Silmy Karim, seorang figur yang dikenal luas dalam dunia bisnis, ekonomi, birokrasi, dan Badan Usaha Milik Negara (BUMN), kini menjadi pusat perhatian publik. Kariernya yang cemerlang di berbagai posisi strategis, termasuk sebagai Direktur Utama beberapa BUMN dan Direktur Jenderal Imigrasi, harus menghadapi kontroversi besar setelah Komisi Pemberantasan Korupsi (KPK) menetapkannya sebagai tersangka dalam kasus dugaan pemerasan dan gratifikasi.

Kasus ini mencuat saat Silmy Karim menjabat sebagai Wakil Menteri Imigrasi dan Pemasyarakatan (Wamen Imipas), dengan dugaan tindak pidana yang terjadi selama periode ia menjabat Direktur Jenderal Imigrasi.
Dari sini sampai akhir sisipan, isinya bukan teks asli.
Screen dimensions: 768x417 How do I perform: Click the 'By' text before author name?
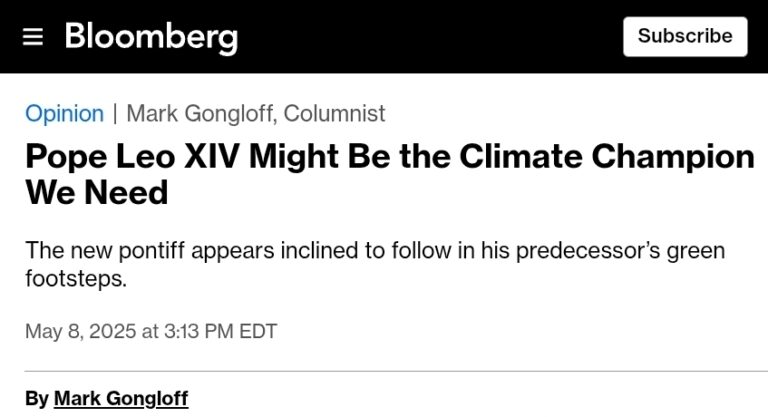tap(37, 398)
Penyelidikan KPK mengungkap pola sistematis dalam pengurusan izin tinggal warga negara asing (WNA) yang melibatkan sejumlah pejabat di lingkungan Direktorat Jenderal Imigrasi.

Profil Singkat Silmy Karim

  • Nama Lengkap: Silmy Karim
  • Tanggal Lahir: 19 November 1974
  • Tempat Lahir: Slawi, Tegal, Jawa Tengah
  • Pendidikan:
    • S1 Ekonomi, Universitas Trisakti (1992-1997)
    • S2 Ekonomi, Universitas Indonesia (2005-2007)
    • Program Eksekutif di Georgetown University (2010)
    • Executive Education bidang National and International Security, Harvard Kennedy School, Harvard University (2012)
    • NATO School (Jerman) (2012)
    • Naval Postgraduate School (AS) (2014)
  • Jabatan Terakhir: Wakil Menteri Imigrasi dan Pemasyarakatan (21 Oktober 2024 – 4 Juni 2026)

Kontroversi yang melingkupi Silmy Karim ini menjadi sorotan tajam, mengingat posisinya sebagai pejabat tinggi negara dan rekam jejaknya yang sebelumnya dikenal bersih. Kasus ini menyoroti pentingnya integritas dalam birokrasi dan upaya pemberantasan korupsi di Indonesia.